(Stored data entries)
-=-=-=-=-

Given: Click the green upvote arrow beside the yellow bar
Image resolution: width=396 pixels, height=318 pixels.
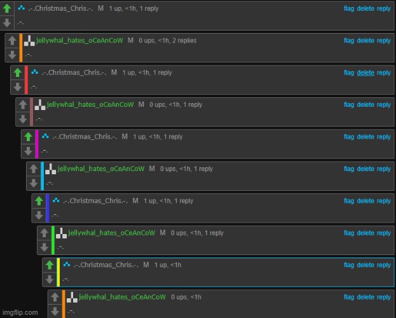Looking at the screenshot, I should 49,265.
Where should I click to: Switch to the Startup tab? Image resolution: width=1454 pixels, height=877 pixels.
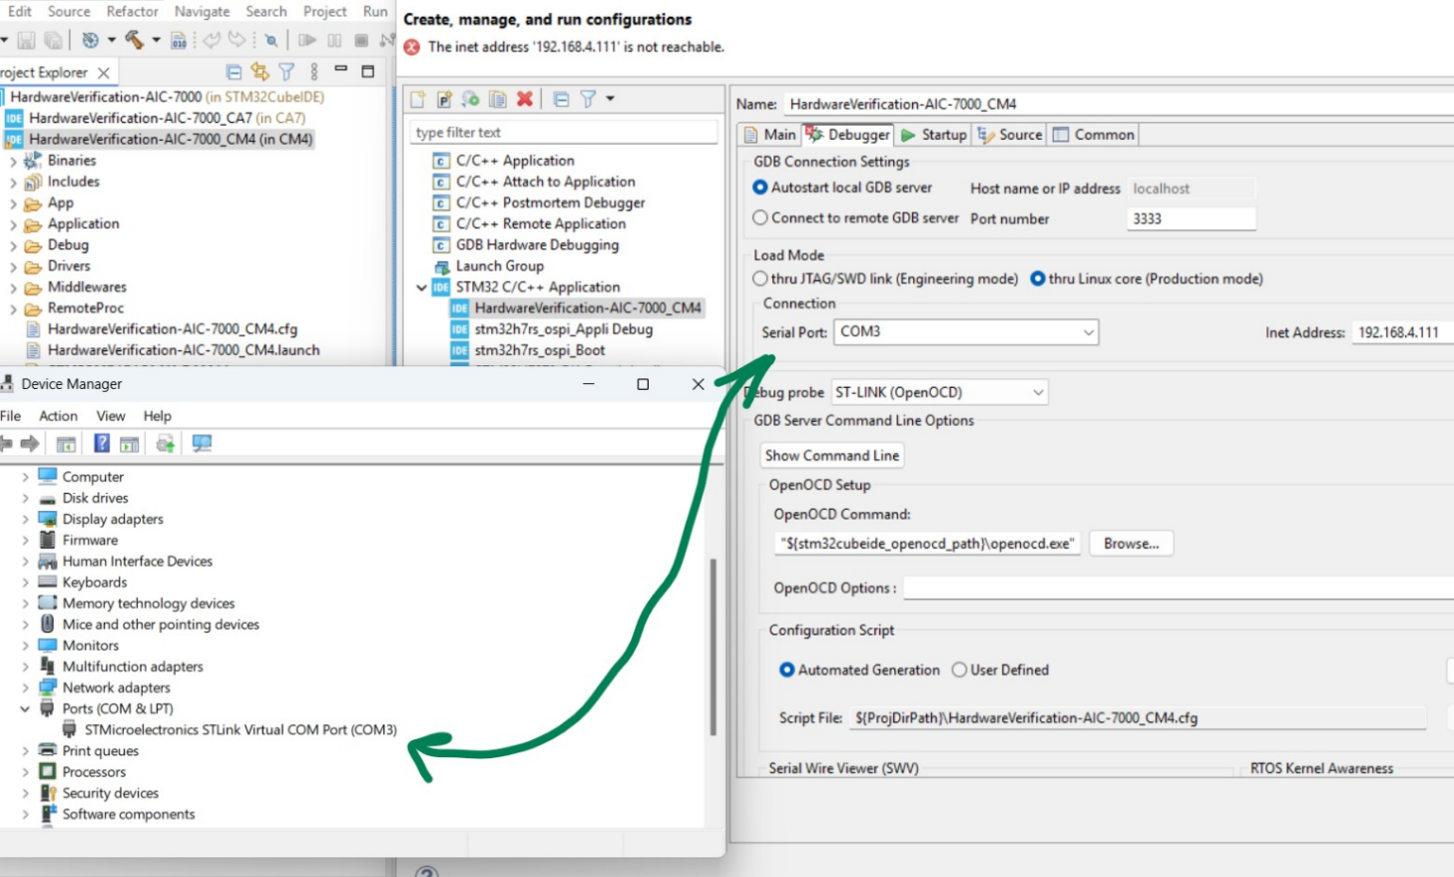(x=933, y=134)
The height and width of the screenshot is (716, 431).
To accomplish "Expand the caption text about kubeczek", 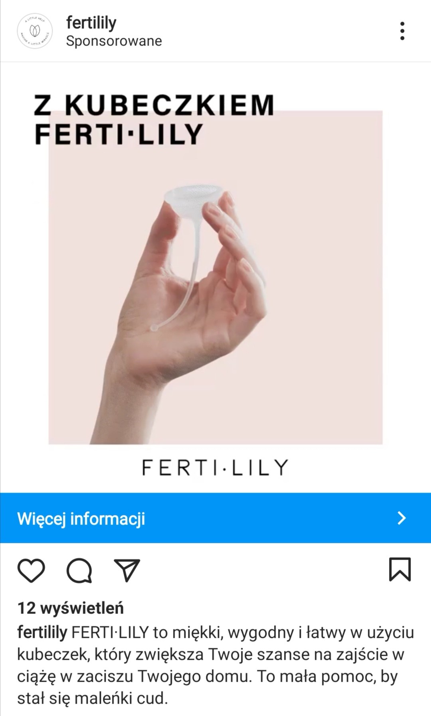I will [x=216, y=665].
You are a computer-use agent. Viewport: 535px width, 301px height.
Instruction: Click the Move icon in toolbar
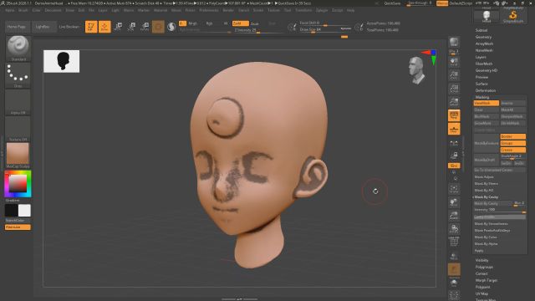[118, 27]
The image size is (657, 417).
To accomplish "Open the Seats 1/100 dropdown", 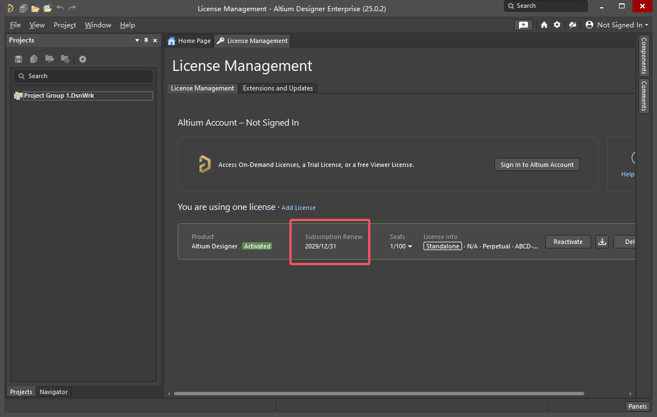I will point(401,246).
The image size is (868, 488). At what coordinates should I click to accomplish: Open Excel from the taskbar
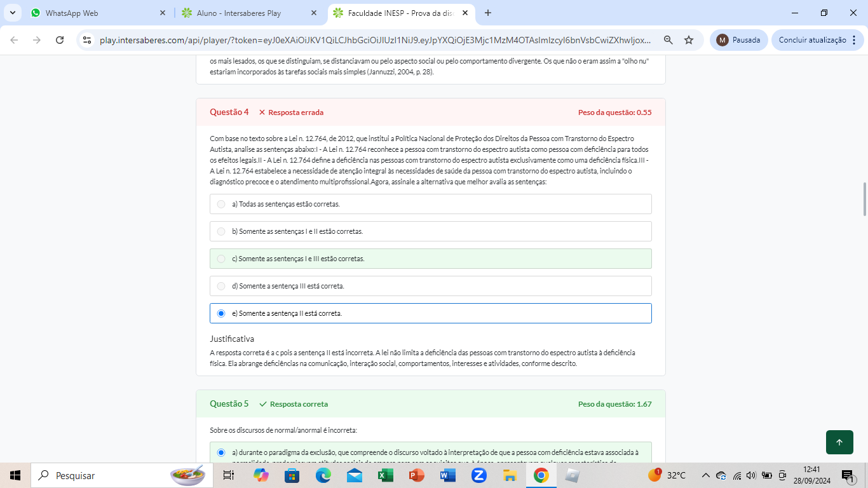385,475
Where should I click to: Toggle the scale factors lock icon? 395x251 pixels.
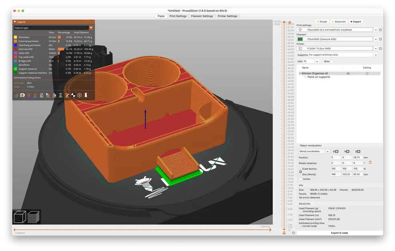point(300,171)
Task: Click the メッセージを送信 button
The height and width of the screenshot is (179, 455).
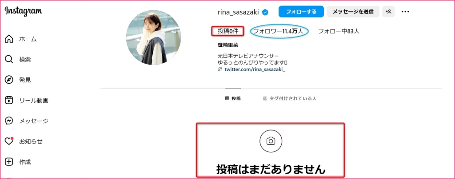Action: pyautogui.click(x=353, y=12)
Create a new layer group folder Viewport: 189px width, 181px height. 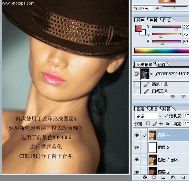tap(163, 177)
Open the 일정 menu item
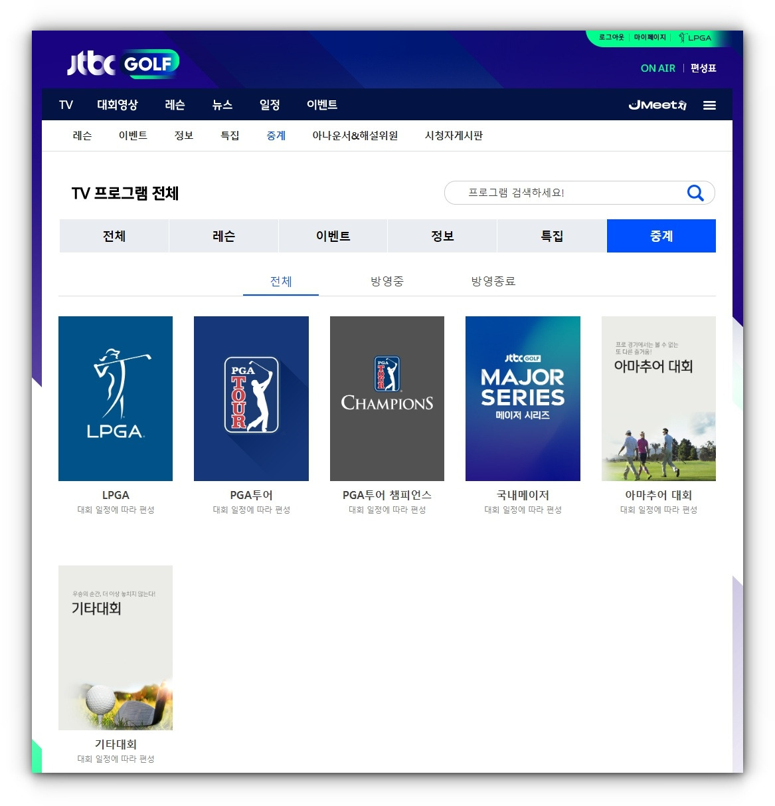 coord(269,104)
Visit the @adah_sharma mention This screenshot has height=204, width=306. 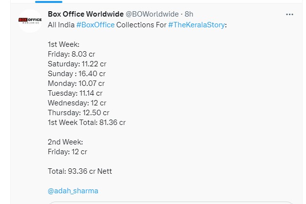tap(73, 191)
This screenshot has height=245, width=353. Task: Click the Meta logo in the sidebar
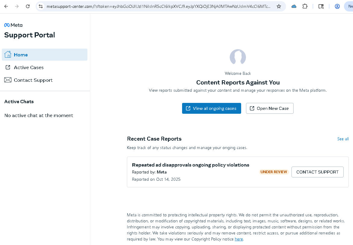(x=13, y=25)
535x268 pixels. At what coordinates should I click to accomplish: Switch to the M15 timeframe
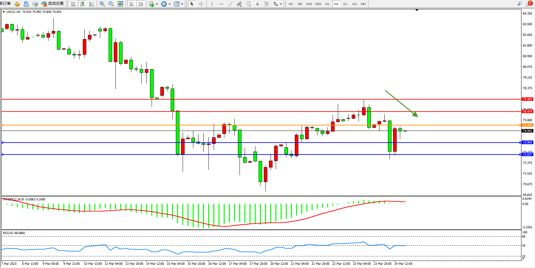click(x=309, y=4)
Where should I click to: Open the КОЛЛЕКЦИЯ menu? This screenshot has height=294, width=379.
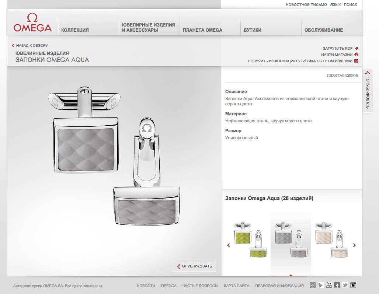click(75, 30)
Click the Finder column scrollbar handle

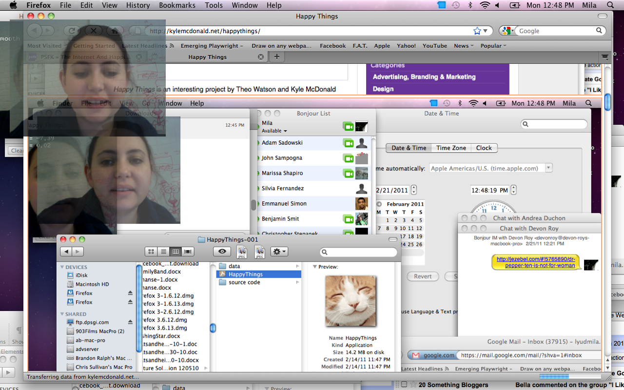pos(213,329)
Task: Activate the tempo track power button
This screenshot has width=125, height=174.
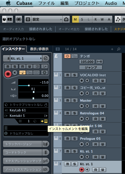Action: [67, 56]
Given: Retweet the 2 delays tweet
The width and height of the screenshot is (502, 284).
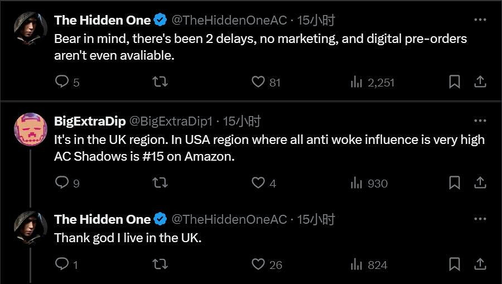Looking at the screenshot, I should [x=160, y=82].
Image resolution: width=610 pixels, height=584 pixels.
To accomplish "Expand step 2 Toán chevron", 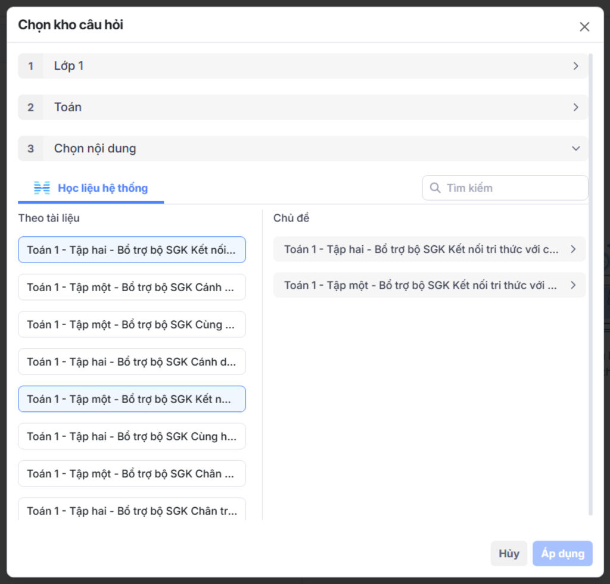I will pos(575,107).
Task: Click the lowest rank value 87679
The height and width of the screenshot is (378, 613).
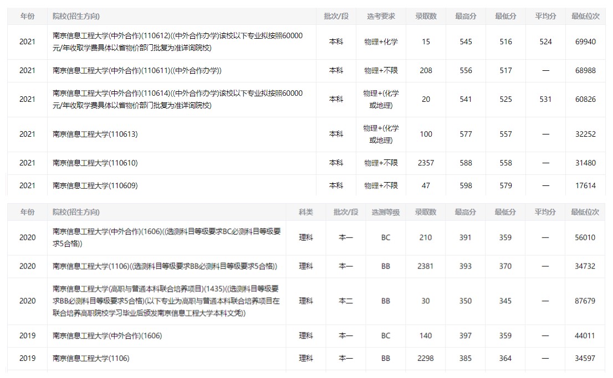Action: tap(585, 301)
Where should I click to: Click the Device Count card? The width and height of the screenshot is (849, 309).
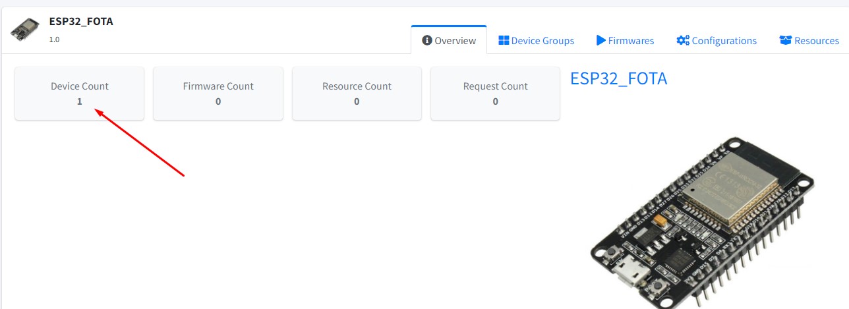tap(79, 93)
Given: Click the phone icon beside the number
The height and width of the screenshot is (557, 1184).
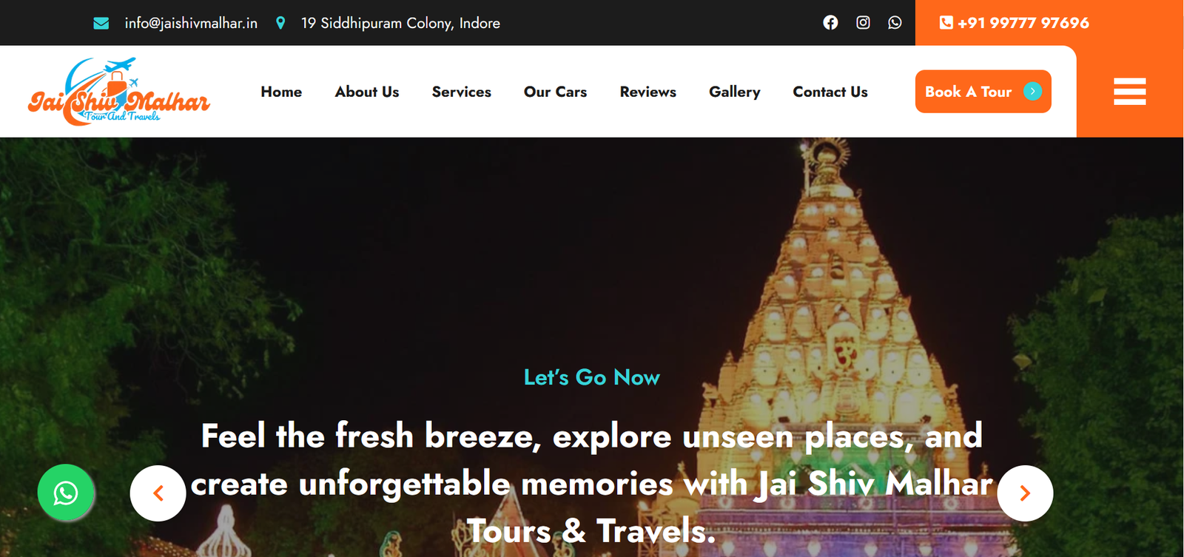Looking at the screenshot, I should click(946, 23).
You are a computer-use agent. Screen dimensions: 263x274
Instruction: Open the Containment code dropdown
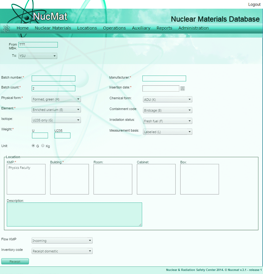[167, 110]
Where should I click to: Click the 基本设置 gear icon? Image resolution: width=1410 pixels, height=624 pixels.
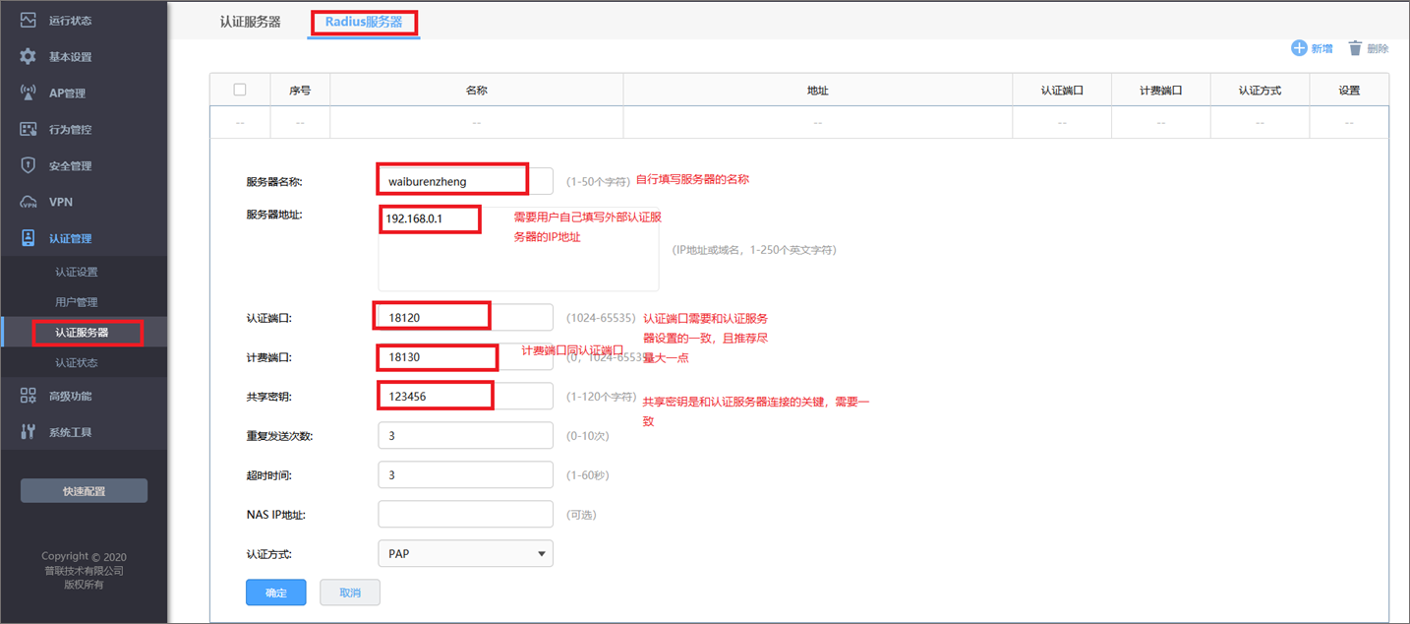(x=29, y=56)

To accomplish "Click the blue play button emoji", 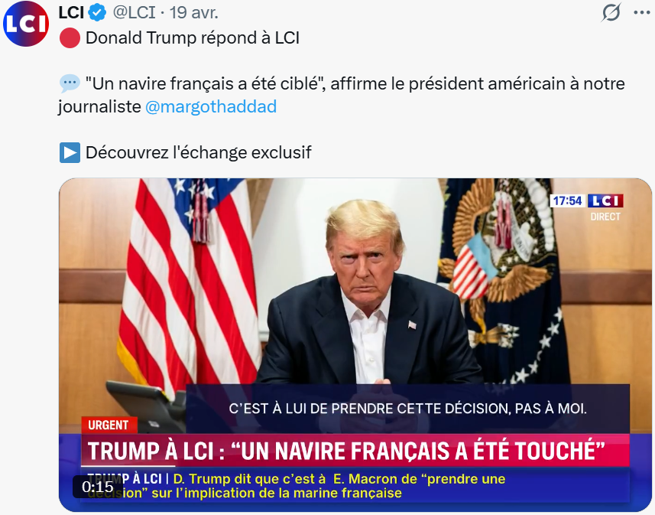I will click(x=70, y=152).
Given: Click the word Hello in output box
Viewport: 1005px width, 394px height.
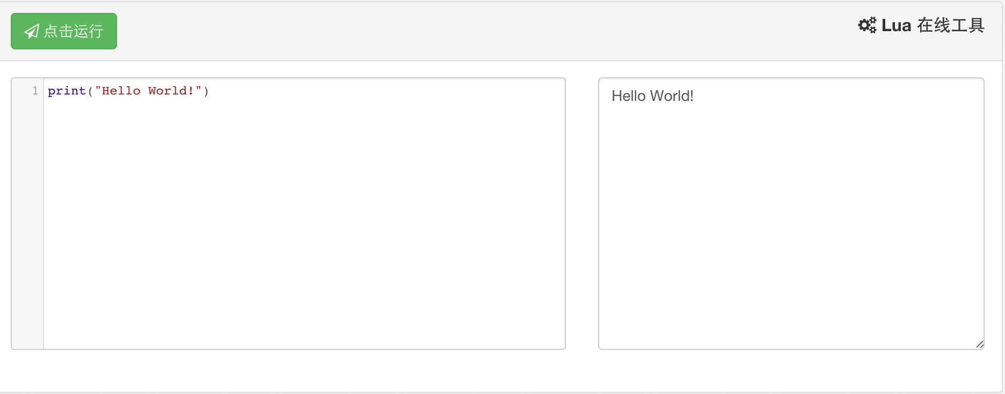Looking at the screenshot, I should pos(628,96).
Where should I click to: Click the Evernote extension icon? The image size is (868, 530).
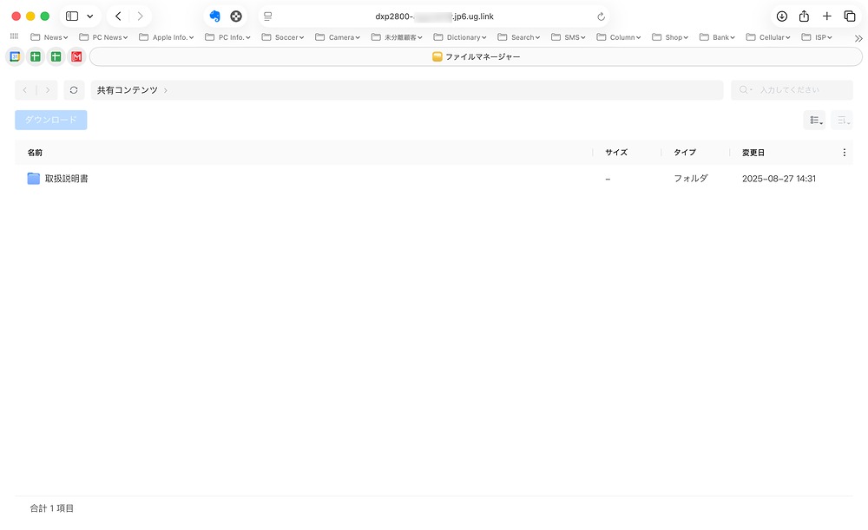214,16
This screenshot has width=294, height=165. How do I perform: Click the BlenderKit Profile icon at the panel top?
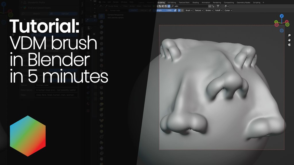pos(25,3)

-=-=-=-=-

> _EXERCISE PROMPT_:
Within the records above, each line containing "computer" is to be returned.

> _RESULT OF THIS TASK_:
You are a computer-use agent. Viewport: 535px width, 301px height.
You are a computer-use agent. Screen dimensions: 263x274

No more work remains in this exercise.